La persistance de la mémoire : Tout ce que vous ne saviez pas

L’œuvre d’art que j’ai choisie en visitant le Musée d’art moderne est  » La persistance de la mémoire  » qui a été peinte par l’artiste Salvador Dali en 1931. Salvador Dali est né en mai 1904. Il était connu pour ses images étranges et son œuvre surréaliste. Ses talents de peintre ont été fortement influencés par la Renaissance. Dans sa jeunesse, il soutient l’anarchisme et le communisme, ce qui lui vaut des réactions négatives. Après le début de la guerre civile espagnole, il s’enfuit car il ne voulait pas prendre parti dans la guerre et finit par faire de même pendant la Seconde Guerre mondiale, ce qui lui valut des critiques. Parfois, ses propres actions et croyances ont rendu son nom plus connu que son propre travail.

 

Au premier coup d’œil en regardant cet art, on nous montre quatre horloges dans ce qui semble être un désert. Lorsque nous regardons plus profondément dans la peinture, nous pouvons voir que les horloges sont bizarrement « fondantes ». Nous pouvons également voir que l’une des horloges fond sur le cadavre de quelque chose ou de quelqu’un. Il y a un groupe de fourmis sur l’horloge orange. L’une des horloges fond sur une branche d’arbre morte. Dans cette image, il ne semble pas y avoir d’êtres humains vivants à notre connaissance. L’inspiration de Dali pour cette œuvre vient d’Albert Einstein et exactement de sa théorie de la relativité de l’espace et du temps. Dali a eu l’idée des « horloges fondantes » après avoir regardé un morceau de fromage fondre un jour d’été.

 

L’absence de vie et les horloges fondantes jouent main dans la main dans cette peinture. On nous montre la décadence à travers le cadavre sur le sol et les fourmis sur l’horloge orange. Le temps est infini mais les humains ne le sont pas. Dali a vécu la guerre civile espagnole et la Seconde Guerre mondiale et a vu des vies être prises en un clin d’œil.

Avant d’aller voir cette œuvre d’art au Musée d’art moderne, je me suis rencontré avec La persistance de la mémoire. Quand j’étais enfant, le moment le plus mémorable était dans le film Looney Tunes : Back in Action.
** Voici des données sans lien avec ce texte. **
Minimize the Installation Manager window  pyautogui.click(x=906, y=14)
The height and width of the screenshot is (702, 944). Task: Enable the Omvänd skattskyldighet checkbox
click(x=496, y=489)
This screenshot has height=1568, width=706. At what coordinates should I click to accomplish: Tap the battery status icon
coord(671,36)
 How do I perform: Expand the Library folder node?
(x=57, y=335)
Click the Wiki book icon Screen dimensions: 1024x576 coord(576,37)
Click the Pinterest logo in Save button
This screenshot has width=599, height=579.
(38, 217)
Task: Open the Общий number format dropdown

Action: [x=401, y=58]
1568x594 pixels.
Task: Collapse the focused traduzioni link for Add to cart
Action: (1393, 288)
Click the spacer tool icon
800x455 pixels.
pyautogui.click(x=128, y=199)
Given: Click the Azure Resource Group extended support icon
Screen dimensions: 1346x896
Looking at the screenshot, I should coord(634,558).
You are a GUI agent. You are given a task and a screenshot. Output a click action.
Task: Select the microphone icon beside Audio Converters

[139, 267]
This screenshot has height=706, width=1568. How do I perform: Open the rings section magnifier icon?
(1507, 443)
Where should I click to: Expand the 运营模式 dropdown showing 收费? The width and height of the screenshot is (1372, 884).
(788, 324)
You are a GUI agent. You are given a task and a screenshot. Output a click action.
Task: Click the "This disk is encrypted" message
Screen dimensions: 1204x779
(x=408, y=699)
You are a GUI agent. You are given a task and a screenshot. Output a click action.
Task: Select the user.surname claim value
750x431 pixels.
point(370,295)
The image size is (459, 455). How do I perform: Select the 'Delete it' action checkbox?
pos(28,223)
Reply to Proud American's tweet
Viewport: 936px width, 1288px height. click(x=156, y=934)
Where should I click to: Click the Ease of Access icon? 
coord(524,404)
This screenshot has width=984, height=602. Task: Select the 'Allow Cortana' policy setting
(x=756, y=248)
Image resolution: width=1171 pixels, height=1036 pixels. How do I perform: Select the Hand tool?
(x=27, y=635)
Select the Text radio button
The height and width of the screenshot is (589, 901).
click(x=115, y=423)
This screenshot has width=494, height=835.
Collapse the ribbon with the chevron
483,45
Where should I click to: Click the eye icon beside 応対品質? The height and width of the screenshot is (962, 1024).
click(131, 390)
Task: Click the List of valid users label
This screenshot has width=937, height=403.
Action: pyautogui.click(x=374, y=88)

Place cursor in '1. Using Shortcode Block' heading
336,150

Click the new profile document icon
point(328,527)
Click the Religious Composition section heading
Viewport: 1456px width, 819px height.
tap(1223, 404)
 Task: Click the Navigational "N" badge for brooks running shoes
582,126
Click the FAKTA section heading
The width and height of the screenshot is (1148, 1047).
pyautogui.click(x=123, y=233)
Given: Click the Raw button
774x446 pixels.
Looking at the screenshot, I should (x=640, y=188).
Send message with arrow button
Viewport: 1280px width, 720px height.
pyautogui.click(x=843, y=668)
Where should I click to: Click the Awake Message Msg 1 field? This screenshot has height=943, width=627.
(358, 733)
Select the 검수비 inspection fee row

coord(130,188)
Il y avait une scène entière qui était animée dans cette peinture et cela m’a toujours marqué. La peinture est très intrigante car nous nous interrogeons sur tout ce qui se passe dans la peinture. Il est intéressant et attire les spectateurs en essayant de déchiffrer toutes les anomalies qu’il contient, comme les horloges qui fondent, le cadavre et le désert.

 

J’aurais quelques questions à poser à Dali sur cette peinture. La première serait : qu’est-ce qui se trouve exactement sous la couverture ou le couvercle ? Est-il mort ou vivant ? Une autre question est si l’idée de la mort est prééminente ici, comment se fait-il que les deux horloges sur la gauche et l’arbre sur le dessus de quelque chose qui semble être fait par l’homme ? Cela semble être une sorte de meuble, donc cela ouvre la question de savoir si nous sommes sur terre ou dans un autre royaume ?

 

C’est ainsi que Salvador Dalí a peint La persistance de la mémoire.

Gala et Salvador Dalí mangeaient dans le jardin de leur maison.

C’était un après-midi chaud et ils avaient prévu d’aller au cinéma après le déjeuner

 

Le fromage s’est étalé le long de l’assiette jusqu’à atteindre son bord.

Cette vision lui a donné l’idée qu’il cherchait, à propos du tableau qu’il était en train de peindre et qui finira par devenir La persistance de la mémoire. En quelques heures, il terminerait son œuvre, il avait déjà des horloges en fusion dans son imagination.

Des montres souples sont présentées dans différents états de transformation

Les horloges, le temps, peuvent être fondus. S’étirer. Dalí avait été impressionné par la théorie de la relativité d’Einstein

Le temps est doublé par la gravité.

Certains critiques ont fait remarquer que la persistance de la mémoire est une métaphore de la mort.

La créature inconnue et sur laquelle fond une horloge, est une caricature de Dalí. Dans le tableau ‘Le grand masturbateur’ (1929), on peut voir un dessin similaire

Le paysage que l’on voit à l’arrière-plan, cette grande falaise, appartient à Port Lligat

Dalí éprouvait de l’aversion pour les fourmis, qui dans ce tableau apparaissent sur l’horloge à gauche.

Les fourmis pour Salvador Dalí étaient synonymes de putréfaction.